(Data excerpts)
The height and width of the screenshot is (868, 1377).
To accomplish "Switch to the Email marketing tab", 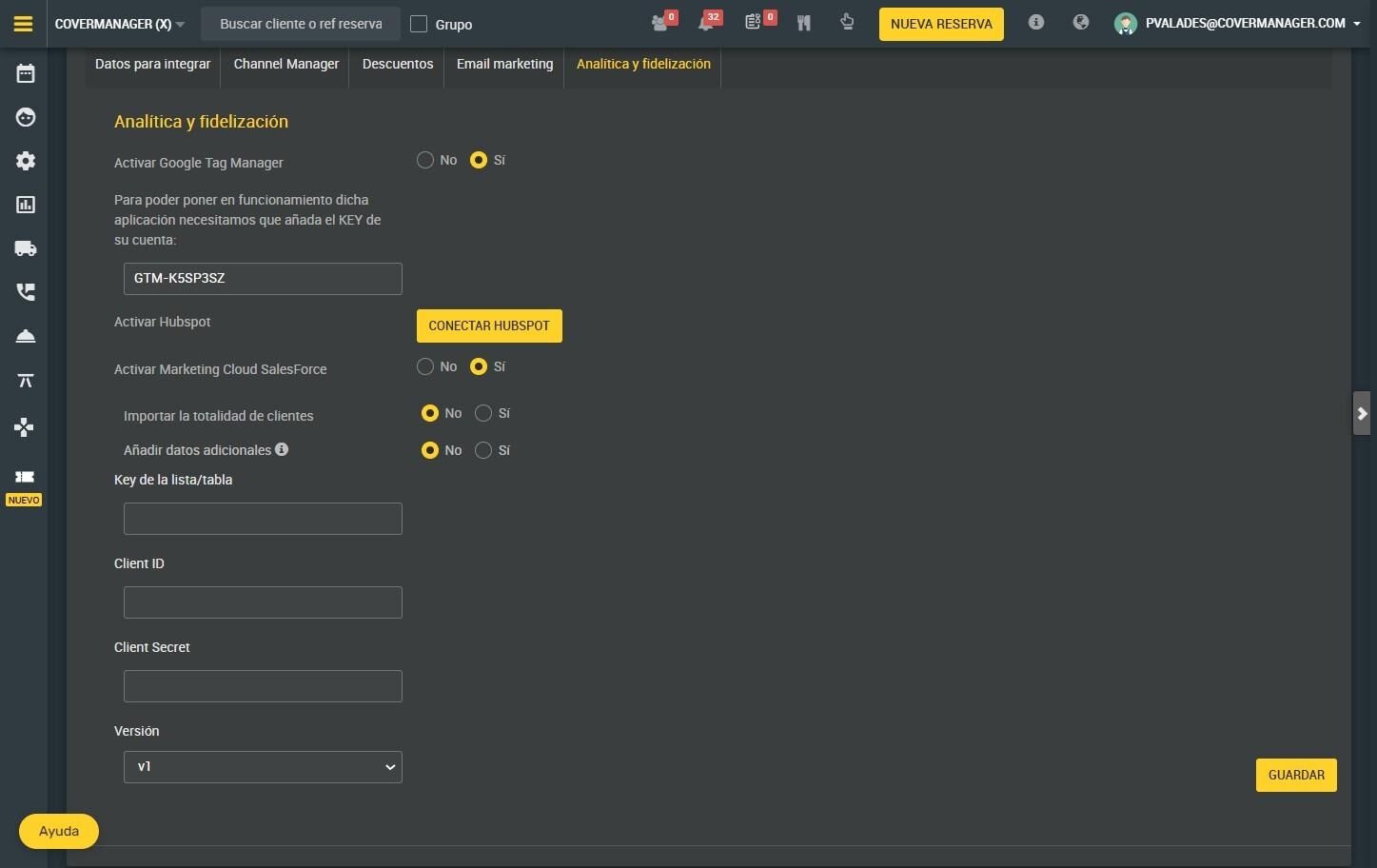I will pyautogui.click(x=504, y=64).
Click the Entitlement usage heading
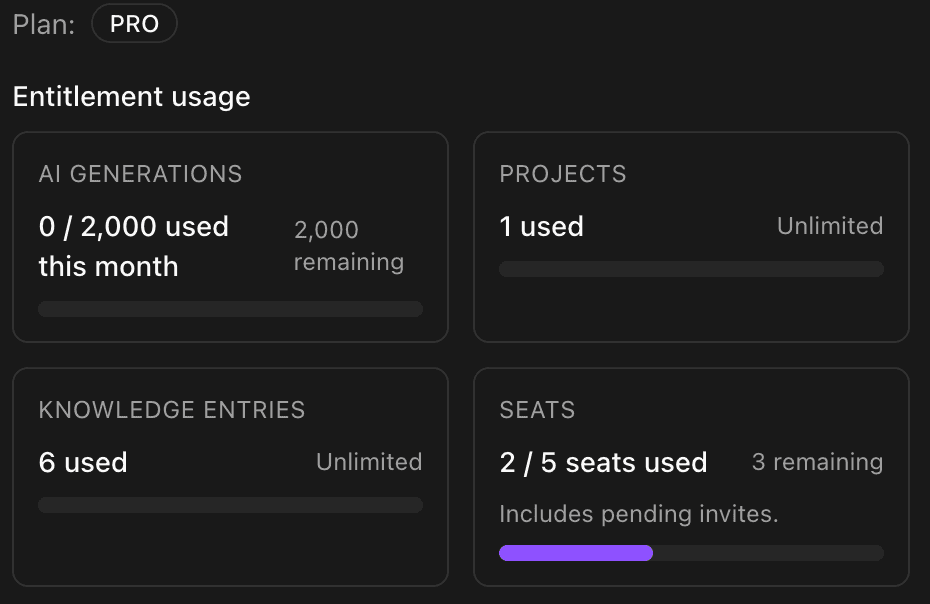 [131, 96]
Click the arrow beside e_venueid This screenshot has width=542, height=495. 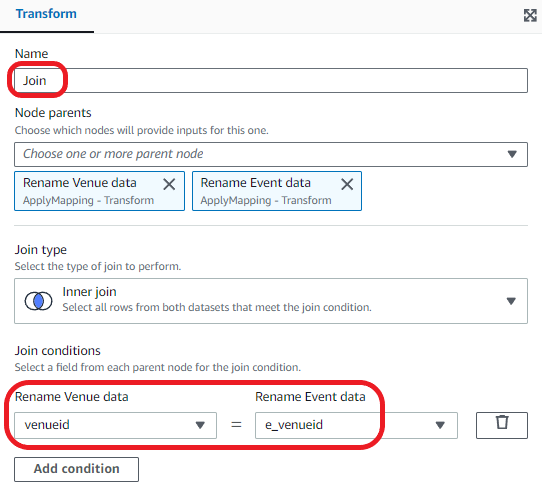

● **Task prompt**: Omitting all pictures, retype exactly the lines from the line containing "Click the Entitlement usage heading" down to the last line above, both ends included.

● **The completed task**:
Click the Entitlement usage heading
 [131, 96]
Click the arrow beside e_venueid This screenshot has width=542, height=495. 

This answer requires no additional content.